Anticamera, the third episode of the series presented at Fèsta was installed in its shorter version (Anticamera Ep). It is a piece that emphasizes the most the movie dimension. Its theatrical language approaches the one performed by the videocamera,even though it is not present on the stage. In fact, the scene is empty, deep, a black space from which emerges a white and empty cube; the performer, with her back against the light, withdraws until she gets swallowed by the squared space at her back. The song chosen for this first movement (the beautiful revisitation of Song to the Siren performed by This Mortal Coil in 1983) confers solemnity to the action and at the same time opens to the most diverse interpretations, dragged to that focus target where all eyes are pointed to, becoming the cinema-eye; that is, becoming an active source in relation to the scene itself.
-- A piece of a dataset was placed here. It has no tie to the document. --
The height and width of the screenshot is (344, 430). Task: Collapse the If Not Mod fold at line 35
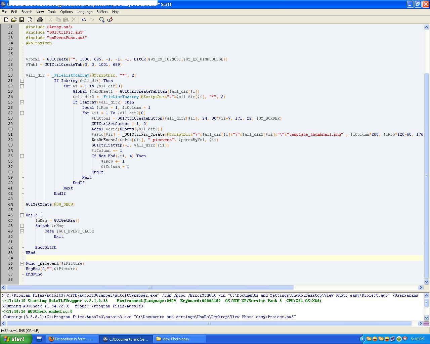tap(22, 156)
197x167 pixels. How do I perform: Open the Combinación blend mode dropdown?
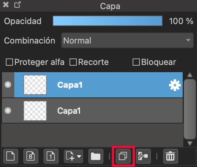pyautogui.click(x=127, y=40)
Inside the box, a sense of expectation takes shape, in the form of a body and a chair, with floral tapestries contrasting the whiteness and the darkness surrounding them. Athletic movements closed into a square meter space, offering different points of view, materialize the imaginary created by that room, making the waiting come true: this is the Waiting Room. The chair lays on a side. Then the dancer appears, tangled up so that the spectator can only see her back or shoulders, the squared frame immortalizing them: this recalls the camera’s ability to circle around the subject-body, almost vivisecting it and examining its movement. It is as if we were in front of a screen assisting to a real film editing: the cube becomes the television set absorbing and imprisoning those who are inside and outside of it.
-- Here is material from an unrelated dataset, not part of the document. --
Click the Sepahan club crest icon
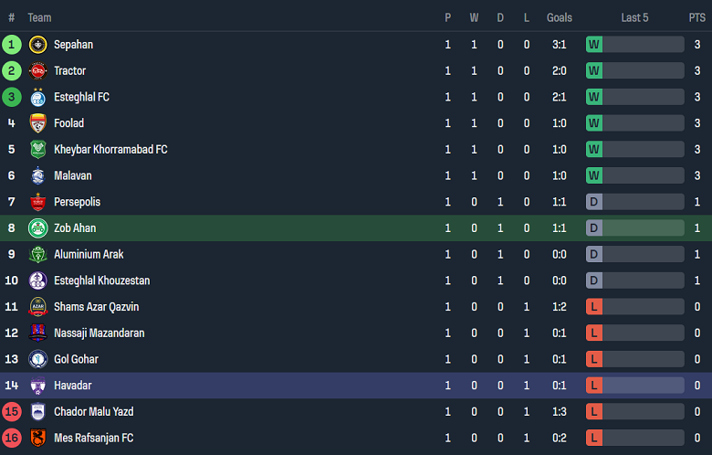This screenshot has width=712, height=455. 37,45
The dramaturgic effect is amplified by the wise use of lights by Fabio Sajiz, a former light designer for Socìetas Raffaello Sanzio. Sajiz is very skilled in underlining, caressing and hiding objects and bodies. It is thanks to light that the duration of the sequence unfolds: light is projected from behind using backlight, creating lateral cuts that give back visual depth to those spaces that are too small to unveil their verticality; it is projected frontally to cover the whole scene with a bi-dimensional and fictitious gloss. Light transformations become scene changes, a luminous editing of visual dramaturgy, in-between the symbolic and the expressive. These transformations are also pictures from a universe trapped into the impossibility of a progressive action; they are flashes of light whose revelation is left to the imagination of the observers, who do the real work of dramaturgic reconstruction.
Prima stanza [Motel] – © Laura Arlotti – Dancer: Rhuena Bracci
The human figures populating the scene of Motel are entities with no face, running after each other and alternating as the “rooms” composing the trilogy pass by. This depersonalized, shadowy and fragmented character appears in an attempt to overcome the story-character. This character does not symbolize anything in particular, but let the spectator and the light gaze at its epiphany on stage. The darkness and the blackness become evanescent masks, simultaneously hiding any physiognomic aspect yet emphasizing its sense of presence, emerging from the light cuts and the sound that amplifies it.
The scene then becomes the place – a sort of waiting room – where the bodies seem be located at the edge of a barely perceptible existential unrest filtrating through the normality of objects and appearances. It is a liminal scene between truth and fiction: despite the lack of advanced technology, it seems to gather together the different languages of contemporary world. In other words, it suggests a multimediality expressed through scenic echoes.